Ein Gesetz wird gekocht

Am 2. Juli 2019 hat die Europäische Union die Richtlinie 2019/904 beschlossen, die sogenannte Einwegkunststoffrichtlinie. Darin verpflichtet die Union alle Mitgliedstaaten, vermehrt auf Mehrweg zu setzen. Knapp 1 ½ später entscheidet das Deutsche Bundeskabinett über eine Gesetzesnovelle zum Verpackungsgesetz, mit der die Richtlinie der EU ins Deutsche Recht gegossen werden soll. Ein Kerngedanke: Ab 2023 sind all jene Läden, die Essen oder Getränke verkaufen, dazu verpflichtet eine Mehrwegverpackung anzubieten.

Anschließend landet der Entwurf beim Bundestag. Die Abgeordneten lesen und überarbeiten den Text, bis er Mitte dieser Woche vor dem Ausschuss für Umwelt, Naturschutz und nukleare Sicherheit zur Abstimmung bereit liegt. Die Opposition stimmt zwar geschlossen dagegen, aber die Koalitionsfraktion hat die Mehrheit und kann sich so durchsetzen. Einen Tag später, am 6.5. hat der Bundestag die Gesetzesnovelle verabschiedet.


Was darf's denn sein?

Viele Cafés und Restaurants haben, insbesondere auf Grund von Corona, bereits eigene Pfandsysteme etabliert. Die Kundin kauft ihrEssen im restaurant-eigenen Pfandbehälter und bringt ihn zurück, wenn siedas nächste Mal hier isst. Das funktioniert allerdings nur für Stammlokale mit Geschirrspülmaschine und genug Lagerplatz.

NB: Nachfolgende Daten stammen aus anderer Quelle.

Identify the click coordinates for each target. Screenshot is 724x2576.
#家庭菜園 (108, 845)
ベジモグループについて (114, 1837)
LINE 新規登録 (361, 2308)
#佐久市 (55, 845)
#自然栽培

Neben diesen privaten Lösungen gibt es auch großangedachte Ideen, beispielsweise von reCIRCLE, oder Recup. Das Konzept funktioniert ganz klassisch: Kunden holen sich zum Beispiel einen Kaffee-To-Go, zahlen Pfand für den Becher, und können ihn jederzeit in einem der mitmachenden Geschäfte zurückbringen.

Alternativ zum Pfandbecher gibt es auch digitale Merhwegsysteme, zum Beispiel von Vytal oder Relevo. Hier registriert man sich per App und erhält den Behälter Gratis. Kunden haben dann 14 Tage Zeit, ihn bei einem der teilnehmenden Geschäfte zurückzubringen. Tun sie das nicht, wird automatisch eine Gebühr abgebucht. Ein klarer Vorteil dieses Systems ist, dass die Becher nicht ungenutzt im Schrank verstauben.


Der Markt schwingt den Kochlöffel

Das Pfandsystem ist ein Geschäftsmodell. Bei dem Unternehmen Recup beispielsweise zahlen die teilnehmenden Cafés zunächst einmal 1 € Pfand pro Becher. Den kriegen sie zurückerstattet, wenn sie den Becher zurückgeben sollten. Außerdem müssen die Cafés jeden Monat eine sogenannte „Systemgebühr“ an das Unternehmen zahlen. Besonders erfolgreich wird dieses Modell, wenn viele Cafés mitmachen. Denn ein neues Café macht kaum Mehrarbeit, weil das Werbematerial bereits produziert ist. Aber mit jedem Café oder Restaurant steigt der Umsatz des Unternehmens.

Das beschlossene Gesetz dürfte dem Markt darüber hinaus einen ordentlichen Schubser geben.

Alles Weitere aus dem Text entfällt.